Simple Syrup

Basic simple syrup is 1 cup of sugar to 1 cup of water. Combine both in a pot over medium heat, and heat until sugar is dissolved. Remove from heat and cool fully before pouring into a bottle or jar. Keep refrigerated. Stays good for about a month (if it gets cloudy or moldy at all, toss it out). I write about variations later on.

A mint infused, green tinted syrup and plain simple syrup

Simple syrups are great for adding sweetness to drinks without worrying about clumps of sugar at the bottom of the glass. Syrups are also an easy way to experiment with different flavors, since they’re so simple to make (see what I did there?). Infuse some mint into your syrup, and you’ve got a great mojito base. One of my favorite drinks, the penicillin, calls for honey ginger syrup. Passion fruit syrup is simply divine and goes great in tiki drinks. And a good rose syrup makes for a sweet and floral gin and tonic.

Syrups are also great for non-alcoholic drinks- coffee and tea, especially iced, go well with simple syrup, and adding a flavored syrup to some bubbly water makes for a tasty soda. Having ingredients on hand to make at least semi-fancy mocktails is important to me. I have friends that don’t imbibe, and sometimes I want to take a break from the alcohol myself. Or pace myself through the night by having mocktails in between cocktails (Mr. Cocktail Dork makes very strong drinks). Fancy and flavorful syrups mean I can whip up a drink that is going to be tasty and alcohol free.

To make a basic simple syrup, it’s just sugar and water in a one to one ratio. Easy peasy! You can make smaller batches, just stick with a one to one ratio. I generally use white sugar, since it’s a neutral sweet flavor, but you can use any type of sugar. Dark brown sugar gives a bit of a molasses flavor, and you can use splenda for something “sugar free.” Generally, any pure sugar/sweetener crystals should work in a one to one ratio.
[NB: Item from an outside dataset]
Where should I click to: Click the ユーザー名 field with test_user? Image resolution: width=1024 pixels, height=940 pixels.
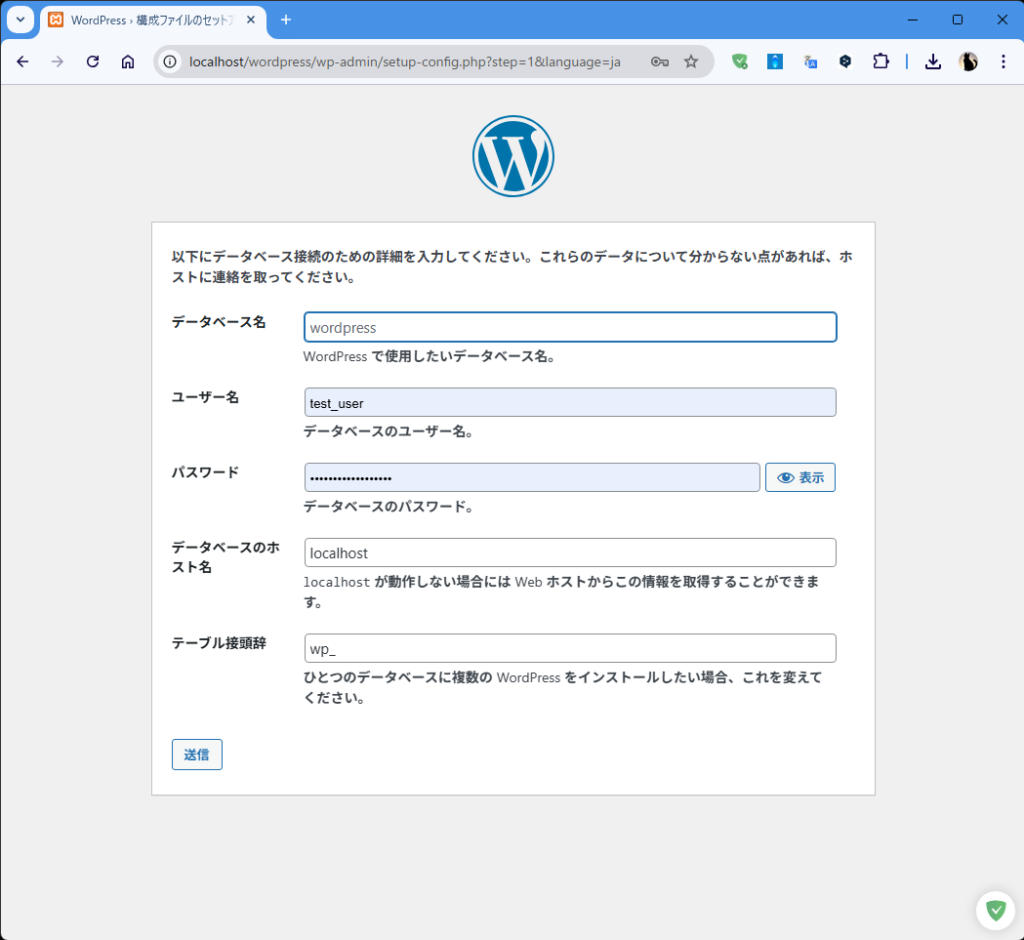[570, 403]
 However, when using liquid sugars, the ratio will change. For example, when using honey, I generally use 1.5 cups of honey to 1 cup of water. Unlike sugar crystals, honey has other components: trace amounts of vitamins and minerals, pollen (if using raw honey), and honey is about 17% water. To compensate for the volume of other components, it’s important to add a more honey to get the correct amount of sugars. This is true for other liquid sugars as well. I recommend starting with a 1.5 to 1 ratio, and experimenting to get the flavor you like.

To flavor syrups, infuse the water like you’re making tea. Bring the water and whatever flavors you want to add to a simmer without sugar. Simmer for about two minutes before adding sugar. Let cool completely before removing infusion ingredients. This method works for herbs (think mint or thyme), ginger, orange zest, or rose petals. If you are wanting to make a fruit syrup, it’s a little different. The best method I’ve found is to have a strainer over a metal bowl ready to go next to the stove. Make the syrup like normal, and add the fruit at the end. Simmer for 30 seconds to a minute, then immediately strain into the bowl. Fruit adds juice to the syrup, so it flavors it very quickly. If you don’t want an overly sweet juice, strain it quickly, then cool. Infused syrups won’t last as long, especially syrups with fruit in them. Keep them refrigerated, and use within a week (maybe two if it was infused with something light, like orange zest, but watch for any signs of contamination like mold or cloudiness).

There is also another variation: rich simple syrup. The method to make it is the same as basic simple syrup, but the ratio is 2 cups of sugar to 1 cup of water (if you keep adding sugar beyond this ratio you’re getting into supersaturated solution territory, which is great for making rock candy!). The benefit of a rich simple is you can reduce the amount of syrup in a recipe by half, and thus reduce the overall “watering down” of the drink. For example, if a recipe calls for one ounce of simple syrup, add half an ounce of rich simple syrup. Or if you want a really sweet drink, then by all means, add the stated amount. Some recipes might call for rich simple syrup directly, so it’s a good ingredient to know about.

It’s all about experimentation. Try different sugars with different infusions, make weird combinations (I will admit passion fruit thyme wasn’t my best idea), and have fun making exciting cocktails and mocktails with delicious, homemade, flavorful syrups.